--- Data excerpts Enclosed Below ---

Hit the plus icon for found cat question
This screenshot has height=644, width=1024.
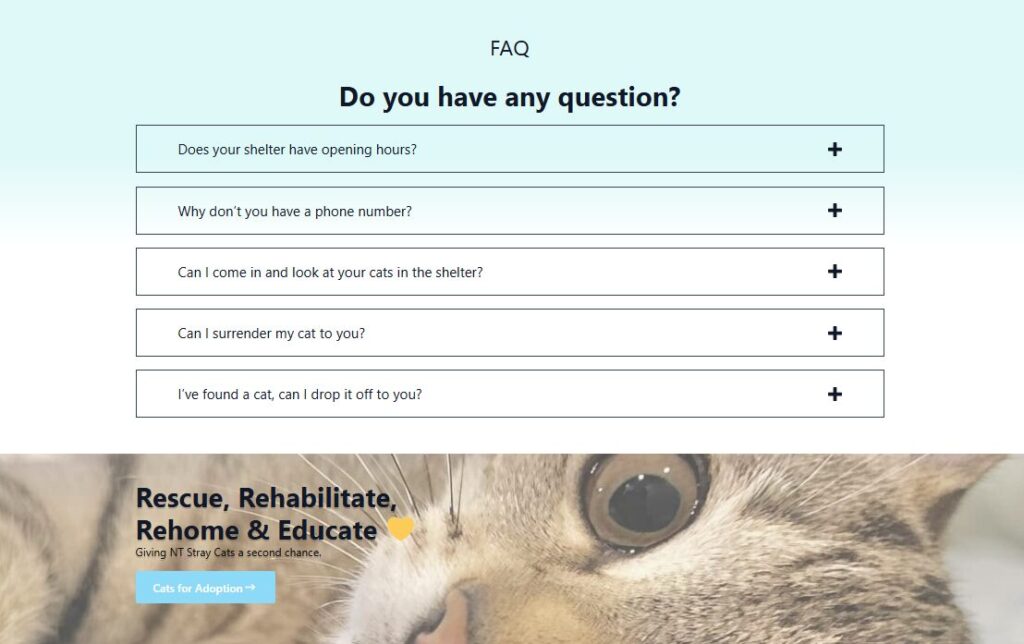[835, 394]
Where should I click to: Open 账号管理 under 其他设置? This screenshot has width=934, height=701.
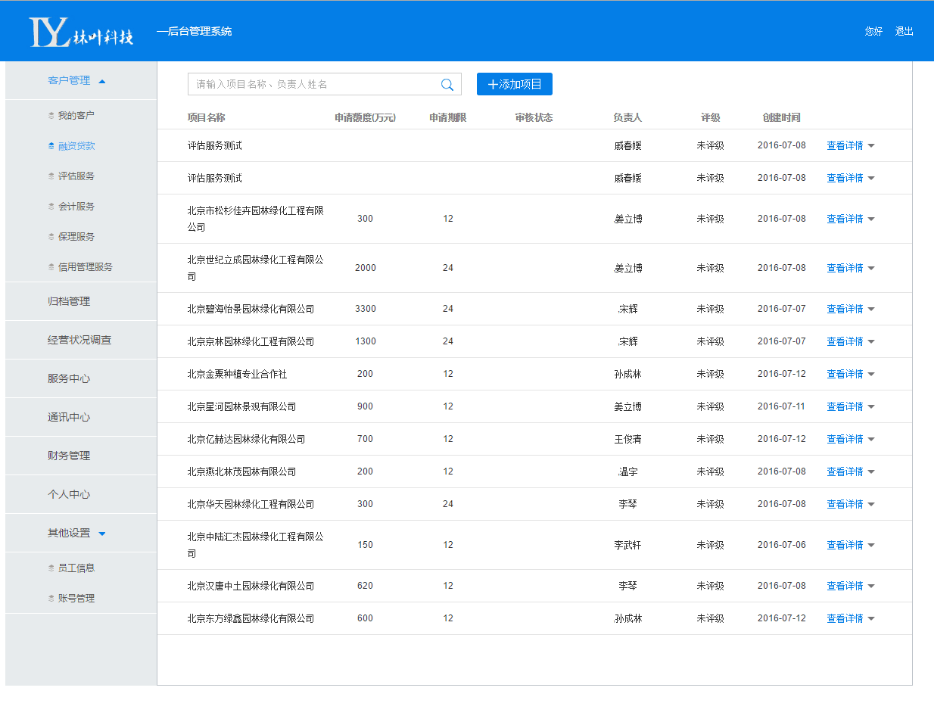coord(77,598)
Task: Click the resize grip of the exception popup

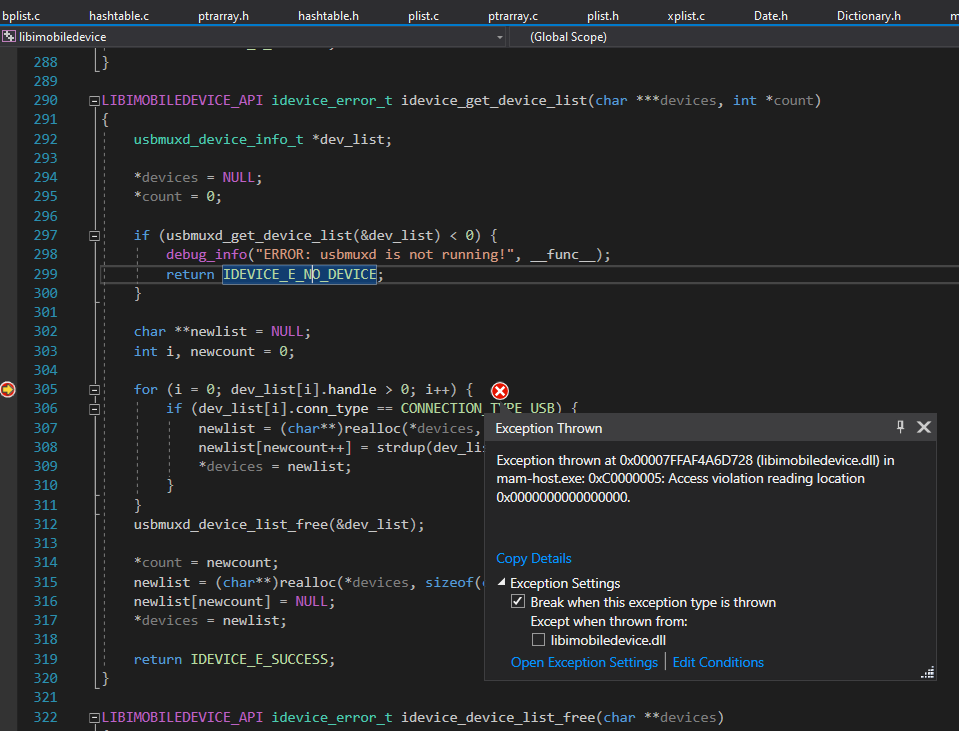Action: click(927, 673)
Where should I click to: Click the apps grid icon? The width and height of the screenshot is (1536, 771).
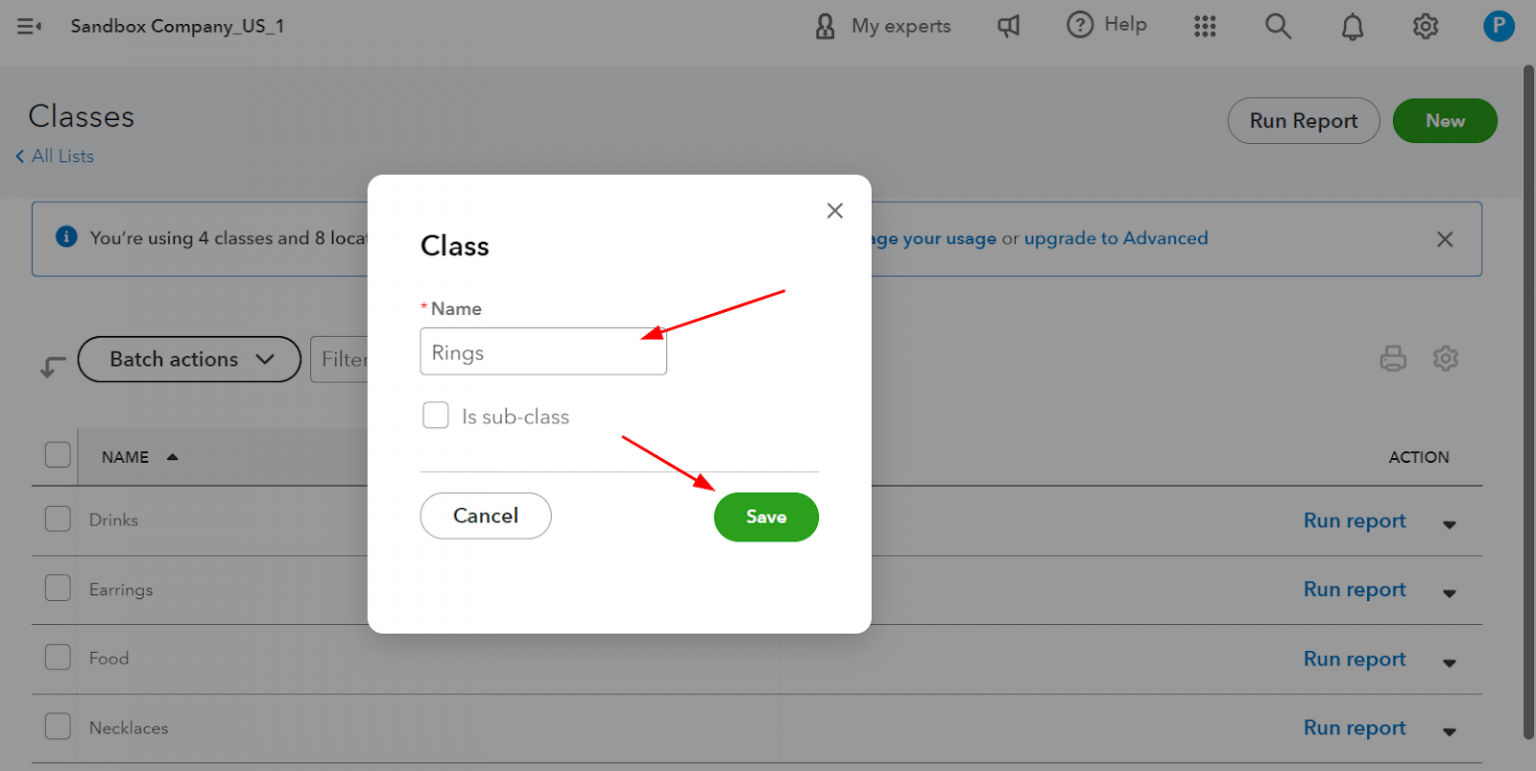tap(1205, 26)
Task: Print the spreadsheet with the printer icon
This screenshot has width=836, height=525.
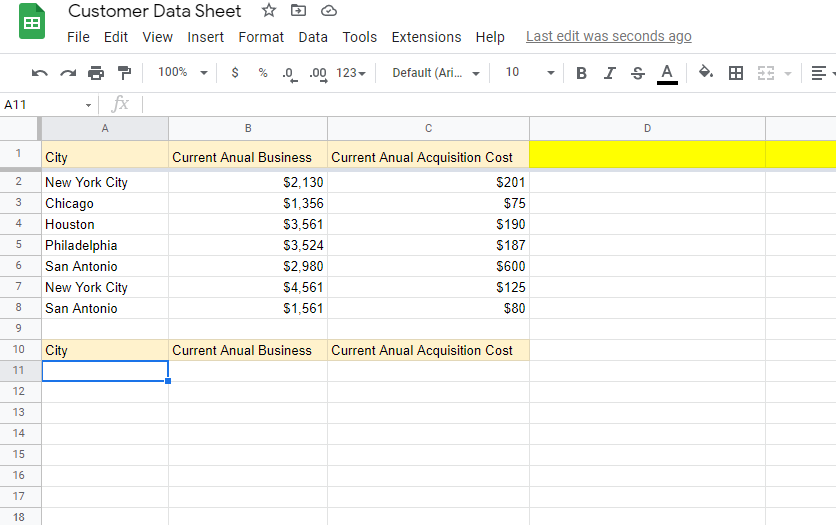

--- End of Enclosed Data excerpts ---

Problem statement: With the pictures excluded, restate word for word each line from the one that contains "Task: Print the" through the last line of the listing above.

Result:
Task: Print the spreadsheet with the printer icon
This screenshot has width=836, height=525.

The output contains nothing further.